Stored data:
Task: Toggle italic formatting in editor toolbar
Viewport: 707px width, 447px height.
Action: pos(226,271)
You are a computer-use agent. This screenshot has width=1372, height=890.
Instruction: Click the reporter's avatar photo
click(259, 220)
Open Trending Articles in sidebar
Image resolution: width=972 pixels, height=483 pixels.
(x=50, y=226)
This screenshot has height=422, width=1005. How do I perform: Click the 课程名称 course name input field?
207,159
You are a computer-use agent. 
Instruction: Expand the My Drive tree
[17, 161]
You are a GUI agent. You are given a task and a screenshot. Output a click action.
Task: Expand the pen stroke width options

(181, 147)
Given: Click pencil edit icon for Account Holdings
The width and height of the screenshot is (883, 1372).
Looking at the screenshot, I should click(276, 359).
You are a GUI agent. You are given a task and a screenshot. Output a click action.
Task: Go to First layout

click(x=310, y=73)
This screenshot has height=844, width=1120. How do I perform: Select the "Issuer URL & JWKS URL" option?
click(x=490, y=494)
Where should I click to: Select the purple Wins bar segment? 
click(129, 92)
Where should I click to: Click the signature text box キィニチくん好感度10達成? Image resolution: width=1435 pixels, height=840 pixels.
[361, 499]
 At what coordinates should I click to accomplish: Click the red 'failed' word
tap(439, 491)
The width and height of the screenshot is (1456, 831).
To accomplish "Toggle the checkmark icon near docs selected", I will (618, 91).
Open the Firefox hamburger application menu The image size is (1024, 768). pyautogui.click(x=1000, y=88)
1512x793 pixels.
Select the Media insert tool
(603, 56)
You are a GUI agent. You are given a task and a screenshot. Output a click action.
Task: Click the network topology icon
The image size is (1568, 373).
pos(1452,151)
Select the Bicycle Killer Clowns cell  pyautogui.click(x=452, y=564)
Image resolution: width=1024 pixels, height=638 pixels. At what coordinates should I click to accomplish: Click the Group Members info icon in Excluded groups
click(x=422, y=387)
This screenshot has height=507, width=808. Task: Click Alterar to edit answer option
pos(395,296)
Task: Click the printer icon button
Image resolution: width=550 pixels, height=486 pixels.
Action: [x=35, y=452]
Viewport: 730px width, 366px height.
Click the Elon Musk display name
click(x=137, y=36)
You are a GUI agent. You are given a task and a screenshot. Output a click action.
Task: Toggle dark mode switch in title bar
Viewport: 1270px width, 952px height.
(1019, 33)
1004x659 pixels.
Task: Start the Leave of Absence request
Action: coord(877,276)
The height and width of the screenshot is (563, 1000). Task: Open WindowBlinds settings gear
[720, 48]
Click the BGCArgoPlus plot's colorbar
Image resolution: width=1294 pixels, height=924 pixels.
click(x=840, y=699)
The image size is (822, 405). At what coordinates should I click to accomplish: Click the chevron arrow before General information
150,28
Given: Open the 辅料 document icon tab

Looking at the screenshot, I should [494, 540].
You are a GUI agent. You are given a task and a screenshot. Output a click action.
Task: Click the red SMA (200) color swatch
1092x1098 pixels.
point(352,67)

# Task directions:
Whichever lines of the records above hold the word "Toggle" should all be copied out.

# Task solution:
Task: Toggle italic formatting in editor toolbar
To accomplish "Toggle the checkmark icon near docs selected", I will (618, 91).
Task: Toggle dark mode switch in title bar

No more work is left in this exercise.